Return every one of the following rows word for word, changing nothing.

— START OF Records supplied —

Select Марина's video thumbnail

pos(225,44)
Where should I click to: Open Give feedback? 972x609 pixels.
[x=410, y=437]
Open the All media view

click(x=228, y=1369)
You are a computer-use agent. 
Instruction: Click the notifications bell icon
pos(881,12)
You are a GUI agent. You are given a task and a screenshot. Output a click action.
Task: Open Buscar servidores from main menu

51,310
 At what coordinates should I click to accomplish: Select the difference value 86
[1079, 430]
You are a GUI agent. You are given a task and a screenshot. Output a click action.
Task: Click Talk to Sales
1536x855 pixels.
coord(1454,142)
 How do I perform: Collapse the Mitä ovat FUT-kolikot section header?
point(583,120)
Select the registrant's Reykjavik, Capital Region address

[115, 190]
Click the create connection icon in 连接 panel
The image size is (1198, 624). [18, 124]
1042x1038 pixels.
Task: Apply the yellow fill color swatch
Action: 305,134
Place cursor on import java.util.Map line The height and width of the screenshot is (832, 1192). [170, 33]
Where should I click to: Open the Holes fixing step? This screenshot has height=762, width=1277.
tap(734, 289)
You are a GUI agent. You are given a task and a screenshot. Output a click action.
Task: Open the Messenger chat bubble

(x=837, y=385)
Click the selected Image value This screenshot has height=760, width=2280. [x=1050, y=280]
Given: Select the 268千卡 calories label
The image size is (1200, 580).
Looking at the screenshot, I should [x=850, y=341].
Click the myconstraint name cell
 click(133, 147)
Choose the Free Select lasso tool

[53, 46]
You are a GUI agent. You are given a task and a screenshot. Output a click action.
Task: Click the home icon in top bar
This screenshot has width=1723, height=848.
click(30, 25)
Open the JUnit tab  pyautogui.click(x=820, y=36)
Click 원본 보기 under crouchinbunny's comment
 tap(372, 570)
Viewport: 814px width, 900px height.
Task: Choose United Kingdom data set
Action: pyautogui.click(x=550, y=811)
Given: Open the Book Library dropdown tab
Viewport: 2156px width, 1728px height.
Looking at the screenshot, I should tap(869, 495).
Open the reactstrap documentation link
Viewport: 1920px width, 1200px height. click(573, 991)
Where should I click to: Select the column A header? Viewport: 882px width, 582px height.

— END OF Records supplied —

#### Problem solution:
Select Марина's video thumbnail

pos(225,44)
Where should I click to: Open Give feedback? 972x609 pixels.
[x=410, y=437]
Open the All media view

click(x=228, y=1369)
You are a computer-use agent. 
Instruction: Click the notifications bell icon
pos(881,12)
You are a GUI agent. You are given a task and a screenshot. Output a click action.
Task: Open Buscar servidores from main menu

51,310
 At what coordinates should I click to accomplish: Select the difference value 86
[1079, 430]
You are a GUI agent. You are given a task and a screenshot. Output a click action.
Task: Click Talk to Sales
1536x855 pixels.
coord(1454,142)
 How do I perform: Collapse the Mitä ovat FUT-kolikot section header?
point(583,120)
Select the registrant's Reykjavik, Capital Region address

[115, 190]
Click the create connection icon in 连接 panel
The image size is (1198, 624). [18, 124]
1042x1038 pixels.
Task: Apply the yellow fill color swatch
Action: 305,134
Place cursor on import java.util.Map line The height and width of the screenshot is (832, 1192). [170, 33]
Where should I click to: Open the Holes fixing step? This screenshot has height=762, width=1277.
tap(734, 289)
You are a GUI agent. You are given a task and a screenshot. Output a click action.
Task: Open the Messenger chat bubble

(x=837, y=385)
Click the selected Image value This screenshot has height=760, width=2280. [x=1050, y=280]
Given: Select the 268千卡 calories label
The image size is (1200, 580).
Looking at the screenshot, I should [x=850, y=341].
Click the myconstraint name cell
 click(133, 147)
Choose the Free Select lasso tool

[53, 46]
You are a GUI agent. You are given a task and a screenshot. Output a click action.
Task: Click the home icon in top bar
This screenshot has width=1723, height=848.
click(30, 25)
Open the JUnit tab  pyautogui.click(x=820, y=36)
Click 원본 보기 under crouchinbunny's comment
 tap(372, 570)
Viewport: 814px width, 900px height.
Task: Choose United Kingdom data set
Action: pyautogui.click(x=550, y=811)
Given: Open the Book Library dropdown tab
Viewport: 2156px width, 1728px height.
Looking at the screenshot, I should tap(869, 495).
Open the reactstrap documentation link
Viewport: 1920px width, 1200px height. click(573, 991)
Where should I click to: Select the column A header? Viewport: 882px width, 582px height.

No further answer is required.